Entre el alba y la noche hay un abismo - Jorge Luis Borges
Olha para o relógio. Fugazes horas perdidas no espaço.Durante lassos momentos, fica especada, no passeio, sem saber o que fazer, debatendo-se com desejos e sentimentos contraditórios. Querendo continuar. Querendo parar. Não sabendo o que querer.
De que adianta disfarçar a mentira com outra mentira? – interroga-se. Aquele mal-estar indefinível, aquela raiva que parecia vir dos confins dela mesma, aquele esmiuçar até à exaustão o que não entendia… tudo deixara de ter sentido.
Perscruta o interior do edifício até lhe doerem os olhos. Cada pessoa que entra ou sai parece-lhe familiar. Julga reconhecer feições. Imagina identificar gestos que a permitam situar-se. Nada. Não há direcção possível.
Tenta distrair-se. Não é capaz de se lembrar de algo suficientemente estúpido ou banal. Um estímulo qualquer que abrisse o leque de razões que a levasse à lógica final. Tenta ter pena de si mesma. Já nem isso resulta. Grãos de poeira caem com subtil resignação e, em breve, tudo ficará coberto de um cinzento sufocante. E a solidão, essa sensação de não fazer parte de nada, submergi-la-á até ao ponto de não conseguir encontrar-se.

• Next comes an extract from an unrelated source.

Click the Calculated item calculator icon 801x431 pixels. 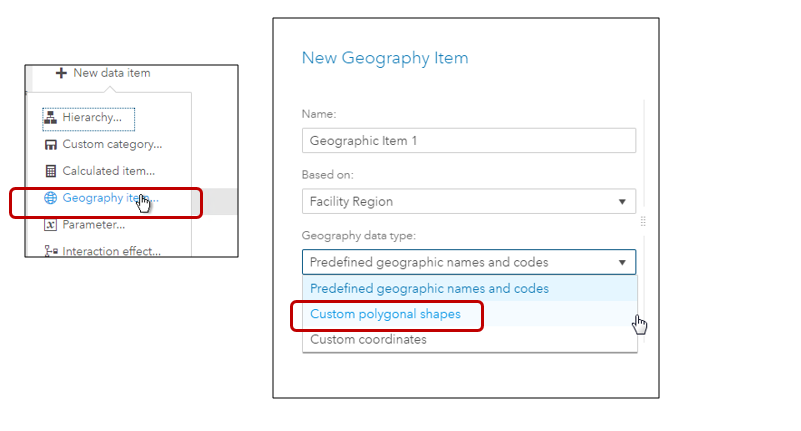51,171
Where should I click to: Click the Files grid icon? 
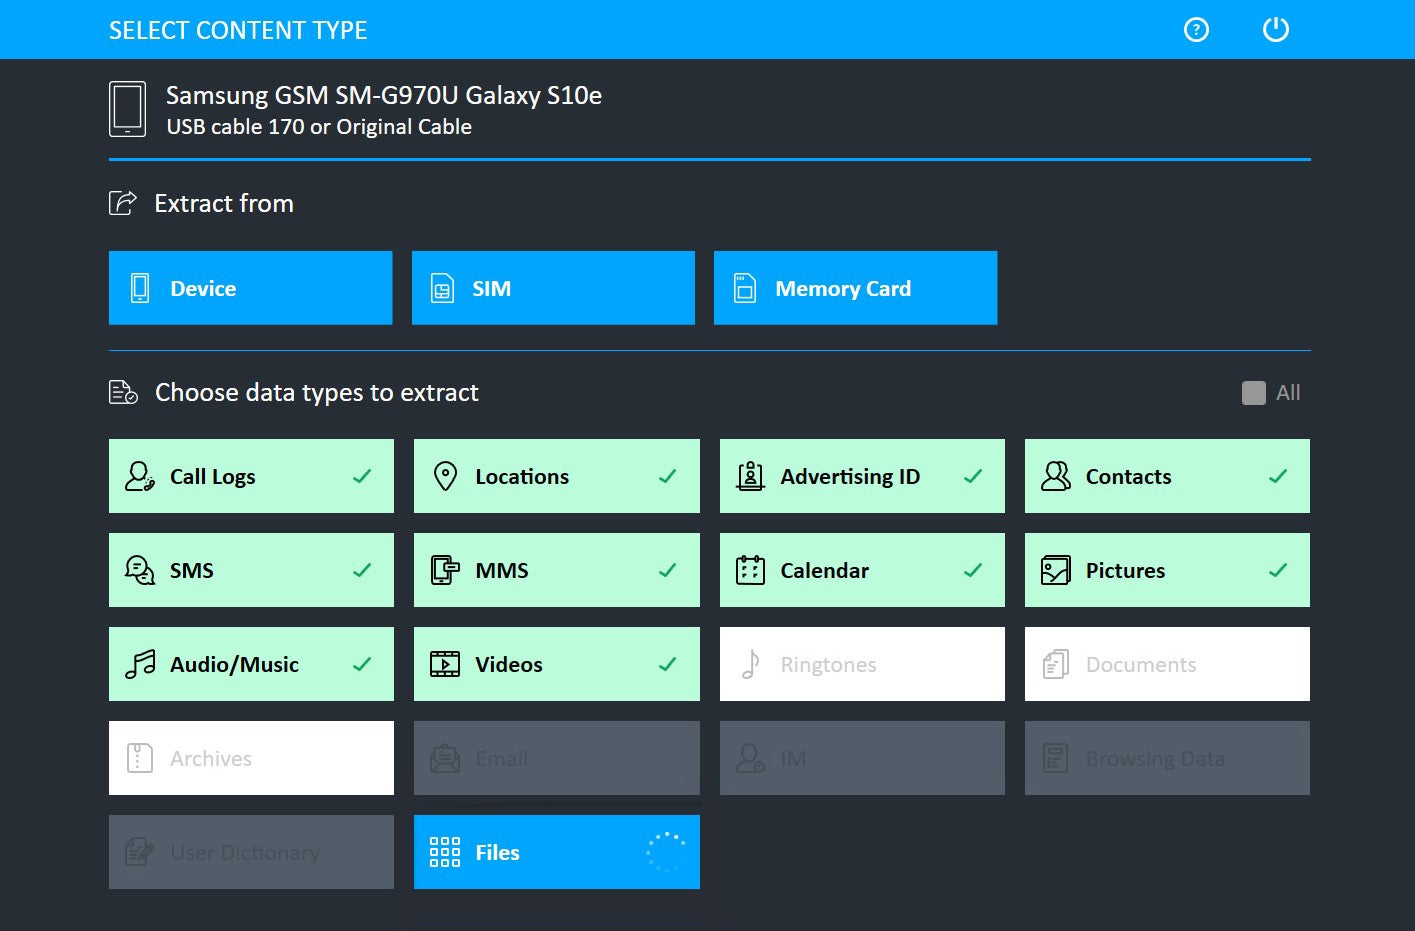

Começa a caminhar, afastando-se do que a arrastara até ali. Encostada à parede, percebe que procura, desesperadamente, aquilo que a perderá. O inimigo abstracto, aquele que tem, exaustivamente, soterrado a sua esperança na vida, nas pessoas, é… ela, afinal. É ela que tem gerado a morte dos seus próprios sonhos. Contudo, ainda não era demasiado tarde. De longe, viriam novos ventos. Uma verdade que lhe eternizasse a grandeza de ser.
Sente-se estranhamente aliviada. Livre. Como se, ao passar por um contentor de lixo, atirasse lá para dentro, um a um, os resumos - sempre incompletos - da sua vida.
Pelo rosto passa-lhe um vinco de determinação. E, empurradas pela expectativa de mudança, começaram a soltar-se as lágrimas que, há muito, tinha aprisionadas dentro de si.